Admittedly, this process in Calcite is counter intuitive. It should be 
in reverse order, first generate a semi or anti-semi join, then 
generate an inner/outer join.


- Haisheng

--
发件人：Christian Beikov
日　期：2020年02月19日 21:12:13
收件人：
主　题：Translation of SQL EXISTS

Hello,

I'm a bit confused about how the SQL EXISTS predicate is translated. I'd

assume that an EXISTS is translated in relational algebra to a SEMI- and

NOT EXISTS to an ANTI-join, but it's not.

PlannerImpl p = new PlannerImpl(config);
SqlNode sqlNode = p.parse("delete from _order o where exists (select 1

from order_position p where o.id = p.order_id)");
p.validate(sqlNode);
RelRoot rel = p.rel(sqlNode);
RelToSqlConverter sqlConverter = new RelToSqlConverter(dialect);
SqlImplementor.Result result = sqlConverter.visitChild(0, rel.rel);
sqlWriter.format(result.asStatement());

Worse, when printing this, I only get DELETE FROM "public"."_order" i.e.

the EXISTS part is not rendered. This is the plan I get.

LogicalTableModify(table=[[adhoc, _order]], operation=[DELETE],
flattened=[true])
   LogicalProject(inputs=[0])
 LogicalProject(inputs=[0], exprs=[[CAST($1):BIGINT, CAST($2):BOOLEAN]])
   LogicalJoin(condition=[=($0, $1)], joinType=[inner])
 JdbcTableScan(table=[[adhoc, _order]])
 LogicalAggregate(group=[{0}], agg#0=[MIN($1)])
   LogicalProject(exprs=[[$1, true]])
 JdbcTableScan(table=[[adhoc, order_position]])

I'd expect something along the lines of

LogicalTableModify(table=[[adhoc, _order]], operation=[DELETE],
flattened=[true])
   LogicalProject(inputs=[0])
   LogicalJoin(condition=[=($0, $1)], joinType=[semi])
 JdbcTableScan(table=[[adhoc, _order]])
 JdbcTableScan(table=[[adhoc, order_position]])

and for NOT EXISTS

LogicalTableModify(table=[[adhoc, _order]], operation=[DELETE],
flattened=[true])
   LogicalProject(inputs=[0])
   LogicalJoin(condition=[=($0, $1)], joinType=[anti])
 JdbcTableScan(table=[[adhoc, _order]])
 JdbcTableScan(table=[[adhoc, order_position]])
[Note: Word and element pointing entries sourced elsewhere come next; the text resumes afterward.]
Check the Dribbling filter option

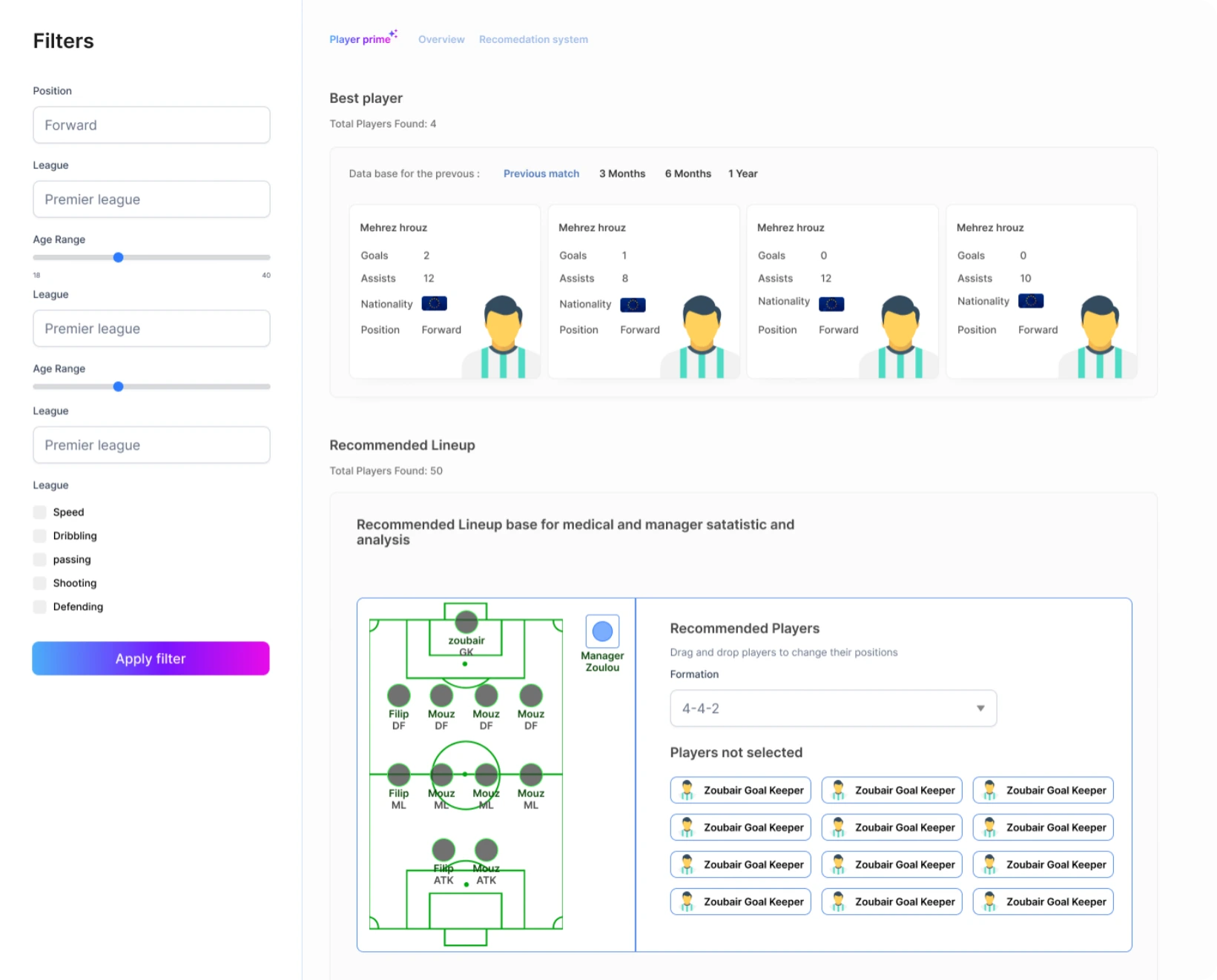click(39, 535)
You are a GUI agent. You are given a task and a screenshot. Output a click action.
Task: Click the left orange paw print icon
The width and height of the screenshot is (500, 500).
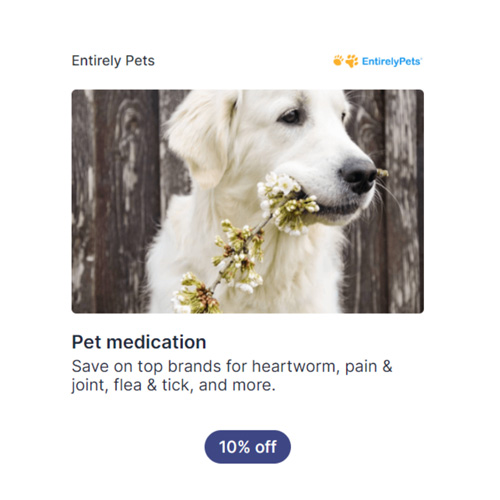pos(338,60)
Am I missing something and the current aggregate function translation
makes sense?

I constructed relational algebra structures for some other statements
with SEMI- and ANTI-joins and already noticed that these join types
weren't handled in

org.apache.calcite.rel.rel2sql.RelToSqlConverter#visit(org.apache.calcite.rel.core.Join),

which I fixed locally. Is the lack of a translation intentional?
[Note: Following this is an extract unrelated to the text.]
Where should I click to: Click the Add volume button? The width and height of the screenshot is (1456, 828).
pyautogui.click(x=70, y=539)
Is such a translation of SEMI- and ANTI-join to EXISTS and NOT EXISTS an

over-simplification or would you say it's correct? As far as I
understood from https://en.wikipedia.org/wiki/Relational_algebra this is

correct.

I'd be happy to contribute that back. I didn't look into the Sql-to-Rel

translation for EXISTS and NOT EXISTS to SEMI- and ANTI-join yet, but I

assume that's not that hard and I could add that.

Regards,

Christian

Re: Re: Translation of SQL EXISTS

2020-02-19 Thread Haisheng Yuan

Hi Christian,

Yes, I do agree it is better to generate SEMI/ANTI during Sql-to-Rel conversion 
if possible.

With regard to the missing Rel-to-Sql conversion for SEMI/ANTI joins, you can 
log a JIRA and open a pull request for it, people are happy to take a look.

- Haisheng

--
发件人：Christian Beikov
日　期：2020年02月20日 03:11:02
收件人：Haisheng Yuan; Apache Calcite dev 
list
主　题：Re: Translation of SQL EXISTS


Hey Haisheng,
it is nice to have a rule that detects such patterns but do you agree that it 
would be better to generate SEMI- and ANTI-joins already during Sql-to-Rel 
conversion?
I implemented the Rel-to-Sql conversion for SEMI- and ANTI-join and it seems to 
work for my use cases, but it feels a bit ugly as I have to do some 
transformations which might be ad-hoc. I had to replace identifiers that refer 
to the outcome of the SEMI- and ANTI-joins with the select items of the LHS 
because the SEMI- and ANTI-join does not get an alias.
See for yourself: 
https://github.com/beikov/calcite/commit/6ca67e2e8df44c2081e71407ee6893a961f36271
I'll add a few tests and a comment, but could anyone please comment on whether 
this approach looks ok?
Regards,
Christian
Am 19.02.2020 um 19:03 schrieb Haisheng Yuan:
 
Hi Christian,

For the query in your example, Calcite first generates inner join plan with 
aggregate child, then through SemJoinRule transform the inner join to semi or 
antisemi join. The reason to have inner join is that it allows join 
commutativity, which is good for generating a potential better plan with 
nestedloop join or hash join.

Admittedly, this process in Calcite is counter intuitive. It should be in 
reverse order, first generate a semi or anti-semi join, then generate an 
inner/outer join.

- Haisheng

--
 发件人：Christian Beikov
 日　期：2020年02月19日 21:12:13
 收件人：
 主　题：Translation of SQL EXISTS

 Hello,

 I'm a bit confused about how the SQL EXISTS predicate is translated. I'd 
 assume that an EXISTS is translated in relational algebra to a SEMI- and 
 NOT EXISTS to an ANTI-join, but it's not.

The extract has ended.